- _O que se pede_
**a)** Segundo o texto sobre a lista para o Prêmio Grampo 2017, por que Buldogma, o campeão do ano, ficou fora da lista? Responda em uma a três frases.
**b)** Retome o texto sobre a lista para o Prêmio Grampo 2017 logo depois de "Prometo percorrê-lo com cuidado, Wagner".

“Não fazer nada, olhar a grama crescer. Deixar-se levar pelo curso do tempo: fazer um café, tomar um copo d’água…
Fazer de sua vida um domingo.”
(R.B.)
A verdade, na verdade, é que este texto deveria ter ficado pronto em janeiro. Poderia dizer que o ano só começa na terceira semana útil depois do carnaval, mas a verdade é que “peccavi nimis cogitatione verbo, et otium: mea culpa, mea culpa, mea maxima culpa”. Mas, finalmente, depois de tanto adiamento, vão aqui alguns pensamentos embaralhados, um tanto fragmentados, sobre a minha lista preparada para o Prêmio Grampo 2017.
Pois é sob o signo do ócio que inauguro essa nova coluna, voltada para meus textos mais ensainho, enquanto a 1, 2, 3… já continuará sendo em torno do OuBaPo.
“Ousemos ser preguiçosos”, disse o Roland Barthes, certa vez, invocando esse tempo perdido que serve a soltar as lembranças, ou a decantar toda a leitura e paisagem que o olho bebe. Que não é sob o calor do momento que me proponho dar nenhuma análise ou opinião.
Em Bartheman tomo de volta minhas escritas hedonistas, excessivas, quiçá poeminhas, pura exibição de texto e desse ego que busca o puro gozo preguiçoso da leitura.
Desde o primeiro Grampo, sempre me propus a fazer uma lista não apenas minha, mas que abrangesse livros que acho importantes para aquele período. Não apenas no meu gosto pessoal, mas tento escolher, a partir das minhas noções de estética, obras que acredito serem representativas.
Assim, na minha lista não tem apenas obras publicadas em livro, mas zines, pelo menos um site, editoras diversas, autores conhecidos e outros nem tanto. Diferente do ano passado, não consegui equilibrar autoras e autores.
1) Ugrito #8 – A mediocrização dos Afetos (Ugra Press), por Fabiane Langona
2) Know-haole #4 (Vibe Tronxa Comix), por Diego Gerlach;
3) Você é um Babaca, Bernardo (Mino), por Alexandre Lourenço;
4) Fixação por Insetos (Antílope), por DW Ribatski;
5) Jane, a Raposa, e Eu (WMF Martins Fontes), por Fanny Britt e Isabelle Arsenault;
6) Hinário Nacional (Veneta), por Marcello Quintanilha;
7) Ultralafa (independente), por Daniel Lafayette;
8) Topografias (Selo Piqui), por Taís Koshino, Julia Balthazar, Bárbara Malagoli, Lovelove6, Mariana Paraizo e Paula Puiupo;
9) Finório (Zarabatana), por Marco Oliveira;
10) Modelo Vivo (Boitempo), por Laerte.
Como participei da ~apuração~ dos votos, pude ser influenciada por todos. Muitos não entraram, mesmo sendo vedete: Desconstruindo Una – sobre o qual ainda pretendo escrever – e o campeão do ano, Buldogma. Não foi para ser do contra, mas é que pude ver os argumentos de meus colegas e pensar melhor sobre o que neles não batia com a minha régua íntima. Sim, porque o primeiro critério é o santo bater com o meu. Buldogma, por exemplo: é um livro completo, no sentido em que articula bem todos os seus elementos, amarra bem a narrativa, mas eu, simplesmente, não consegui percorrê-lo. O apuro referencial excessivo, as marcas, um virtuosismo intelectual interessantíssimo com o qual, por acaso, impliquei. Não vou conseguir me explicar aqui, mas apesar de gostar dos excessos em geral, impliquei desde o início. Talvez pelo hype. O desenho de WW é impressionante, a trama empolga. Mas não bateu. Prometo percorrê-lo com cuidado, Wagner.

- _Dados extraídos_
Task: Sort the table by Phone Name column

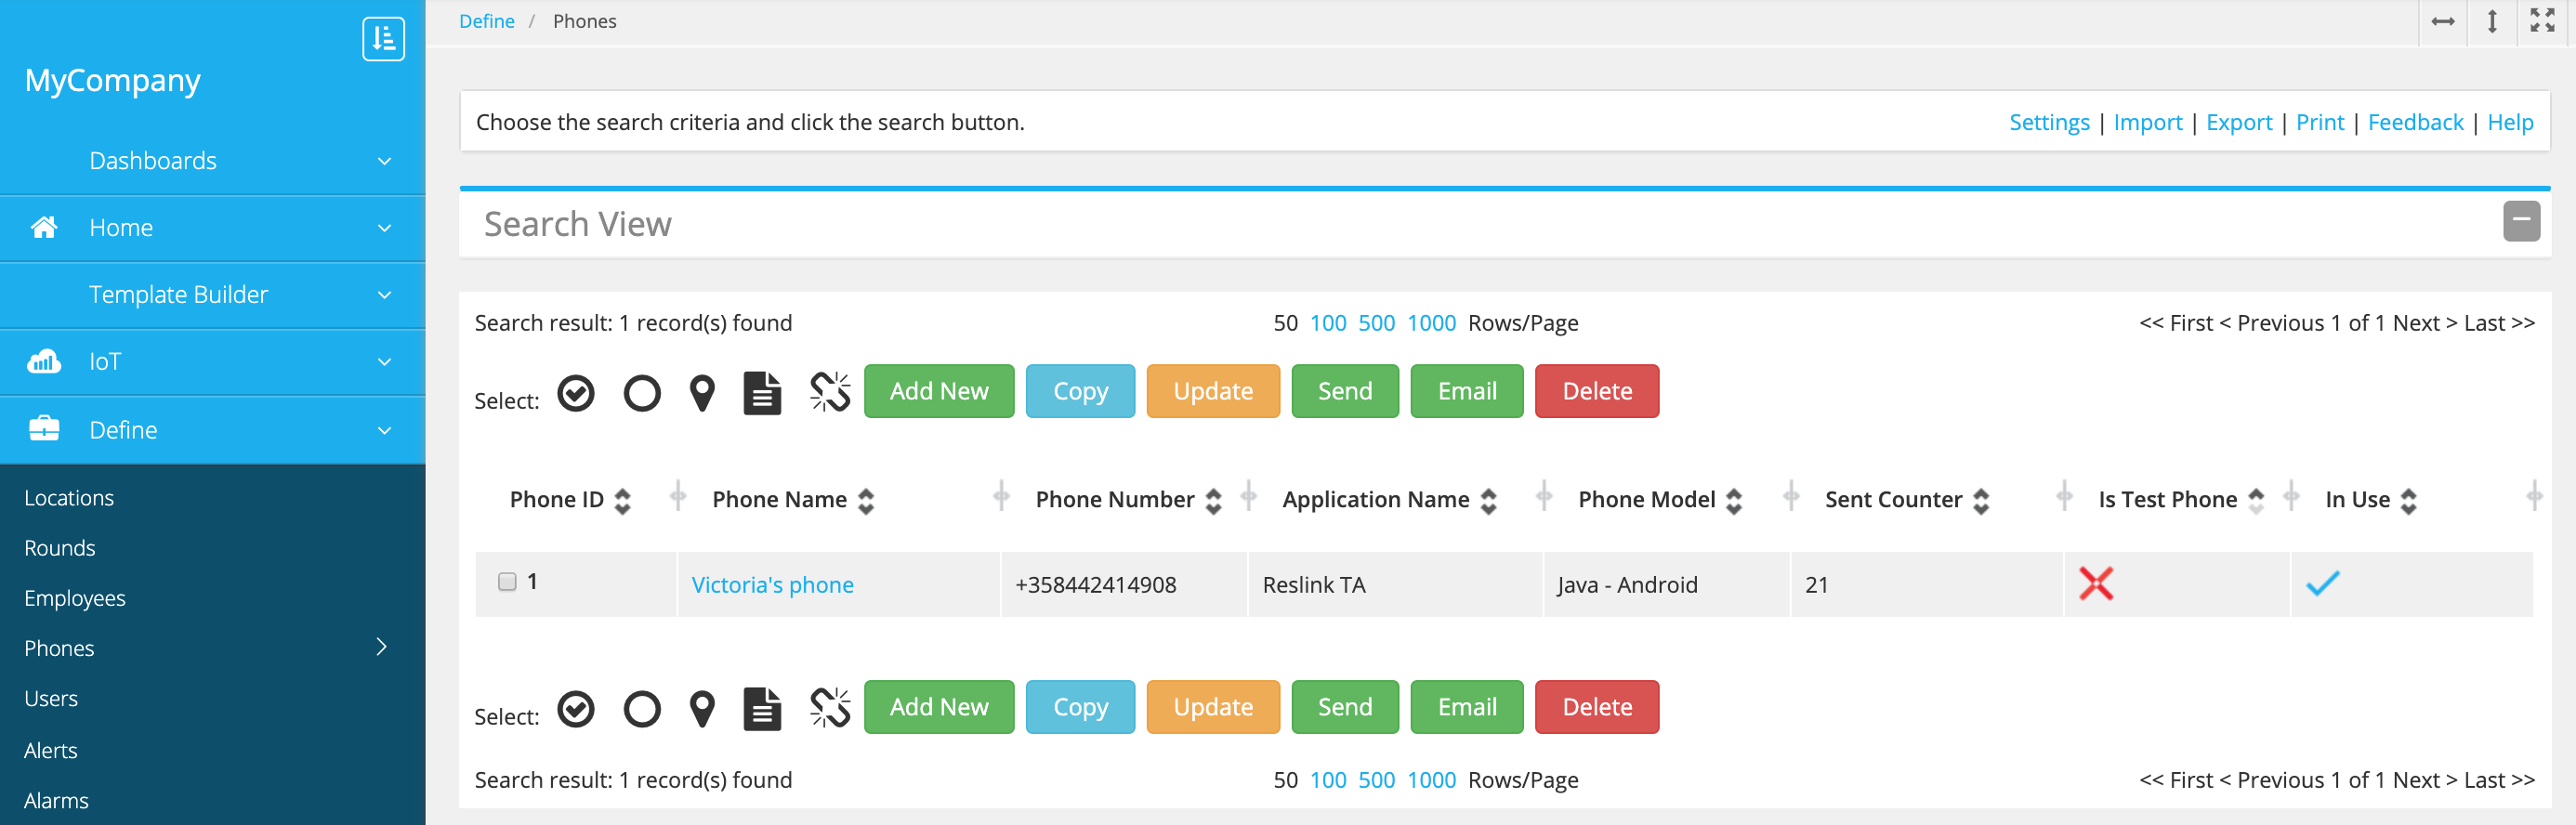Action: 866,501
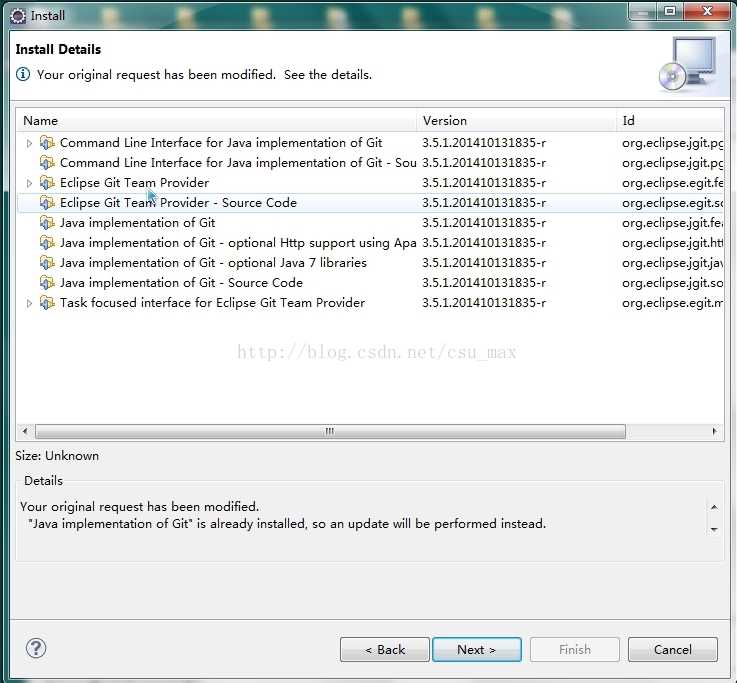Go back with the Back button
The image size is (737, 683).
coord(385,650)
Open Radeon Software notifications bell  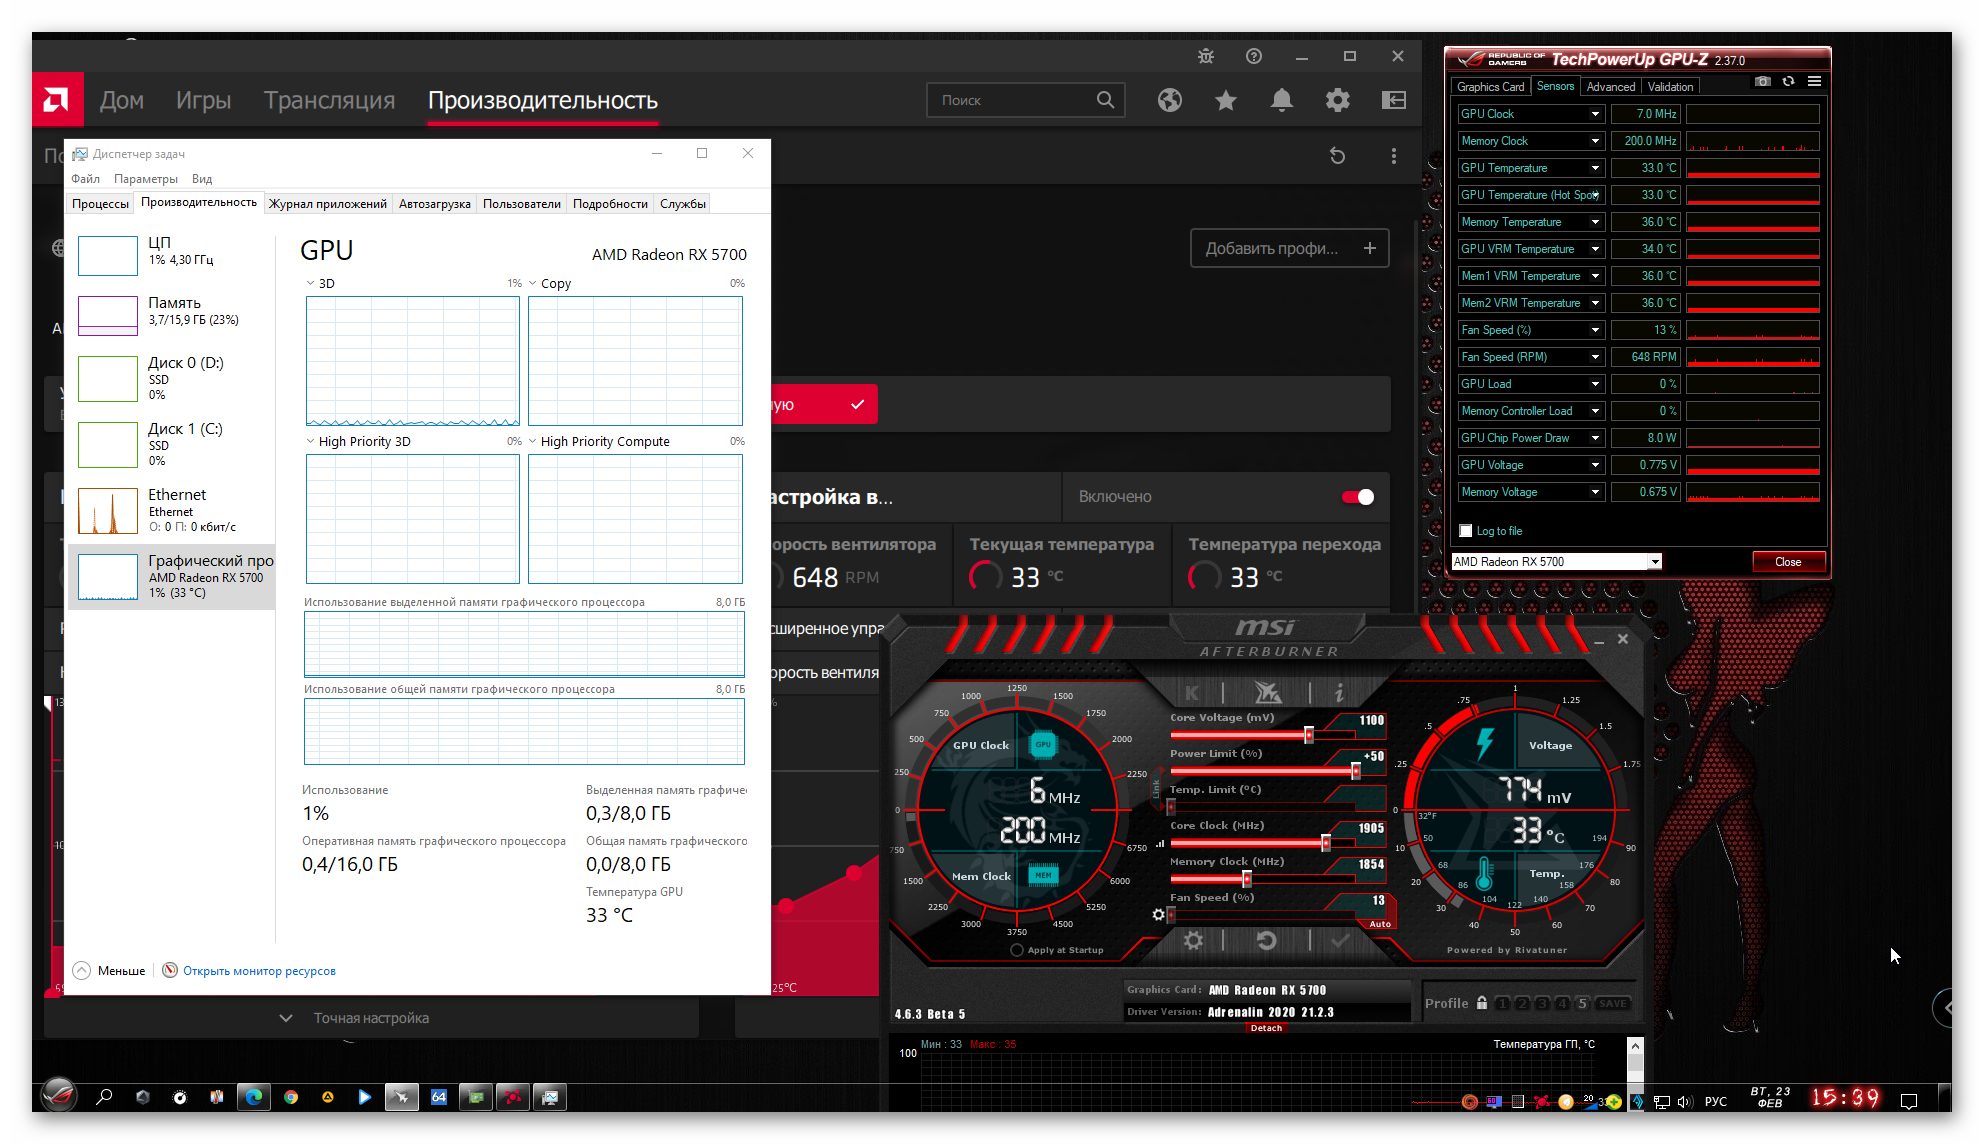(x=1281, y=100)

- _Respostas das tarefas_
**a)** Buldogma ficou fora porque, mesmo sendo um livro bem amarrado, não deu para percorrê-lo: houve implicância desde o início com o excesso de referências, as marcas e o virtuosismo intelectual, talvez também por causa do hype. O primeiro critério é o santo bater, e com esse livro não bateu.

**b)**
O livro da Una, por outro lado, não entrou no meu rol por um segundo critério, puramente editorial: o prêmio é pensado a partir dessa profissionalização de mercado e produtores, portanto observo também o objeto-livro como é produzido. No caso desse livro, eu preferiria lê-lo em inglês, visto que a edição brasileira economizou justamente no texto dessa obra importante. Tendo trabalhado há algum tempo com tradução e com edição de quadrinhos, sei como é bastante complicado realizar um livro, sei como muitas coisas aparecem e precisam entrar em um cronograma louco, e por isso precisamos louvar as obras que, apesar de todas essas restrições, apresentam esse cuidado. O Prêmio Grampo também deve servir para demonstrar o trabalho não apenas do artista mas de todos os envolvidos que merecem parabéns: editores, preparadores de texto, revisores, diagramadores, capistas, vez ou outra tradutores.
O terceiro critério, nessa ordem aleatória, é dos efeitos do objeto que observo. E esses divido em três, estético, epistemológico e ético.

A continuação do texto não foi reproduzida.